Ryan spokesman Kevin Seifert said that the congressman was measuring size of government by spending as a percentage of gross domestic product. In that case, Ryan’s "all-time high" claim is off by more than 60 years.
According to historical tables from the Office of Management and Budget, federal spending as a percent of GDP was 24.7 percent in 2009, and estimated to reach 25.4 percent in 2010. Neither of those figures even comes close to the real "all-time high" figure of 43.6 percent in 1943 and 1944.
Ryan was closer with his claim about public skepticism of government, but still not quite right.
Only 22 percent of those surveyed said they trusted the federal government "almost always or most of the time," according to an April 2010 poll by the Pew Research Center for the People & the Press — the source for Ryan’s claim. That’s indeed "among the lowest measures in half a century," the report noted. But the Pew report highlighted other polls conducted over the years — by other organizations — with slightly lower percentages. Case in point, polls conducted by CBS News and the New York Times in October 2008, and by Gallup in June 1994, found that just 17 percent of respondents said they trusted the government most or all of the time.

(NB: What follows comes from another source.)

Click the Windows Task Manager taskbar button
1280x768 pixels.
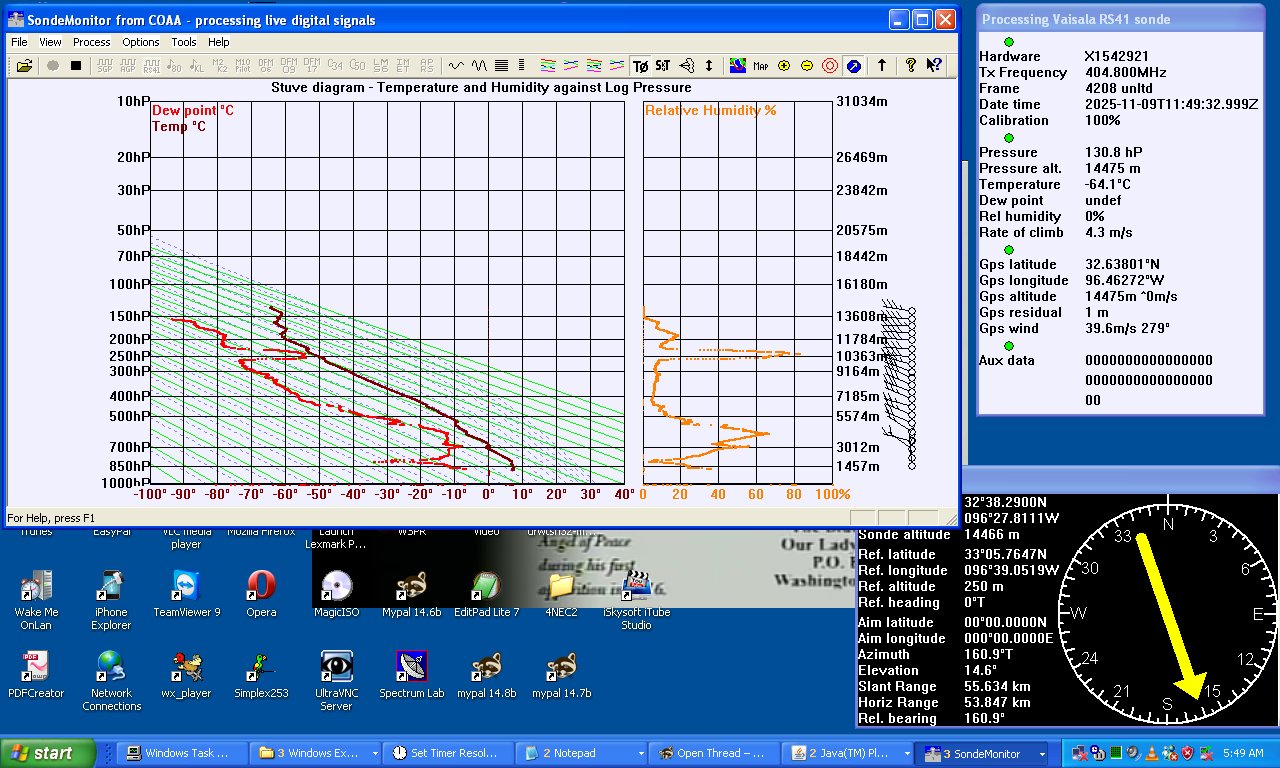(x=184, y=753)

Ryan’s suggestion that the level of government trust and size of government are somehow connected was also undercut somewhat by Pew’s research. "The current survey and previous research have found that there is no single factor that drives general public distrust in government," the report said.
Stimulating Falsehoods
The American Recovery and Reinvestment Act, better known as the stimulus program, was a target for both Ryan and Bachmann. Ryan repeated a claim that we already debunked about the increase in domestic spending under Obama.
Ryan: The facts are clear: Since taking office, President Obama has signed into law spending increases of nearly 25 percent for domestic government agencies — an 84 percent increase when you include the failed stimulus.
It’s true that domestic spending has increased, but not nearly as much as Ryan claims. As we’ve written before, the 84 percent figure is the result of a flawed analysis by the Republican staff of the House Budget Committee.
The partisan Republican report claimed that “domestic discretionary spending” increased 84 percent from 2008 to 2010 when including the stimulus. But the nonpartisan Congressional Budget Office issued a report this month that shows (on table E-7) that domestic discretionary spending rose from $485.1 billion in 2008 to $614.2 billion in 2010, an increase of $129.1 billion or 27 percent. The CBO figures include all discretionary spending, including stimulus funds in 2009 and 2010.
Also, Ryan said the stimulus "failed to deliver on its promise to create jobs." As we wrote during the midterm elections, it’s just wrong to say that the stimulus didn’t create jobs. Ryan can say — as Bachmann did — that the program failed to keep unemployment at 8 percent, as projected in a January 2009 report by the administration when it was lobbying for the bill. But the nonpartisan CBO says the stimulus increased employment by between 1.4 million and 3.6 million people in the third quarter of 2010, compared with what would have happened without it.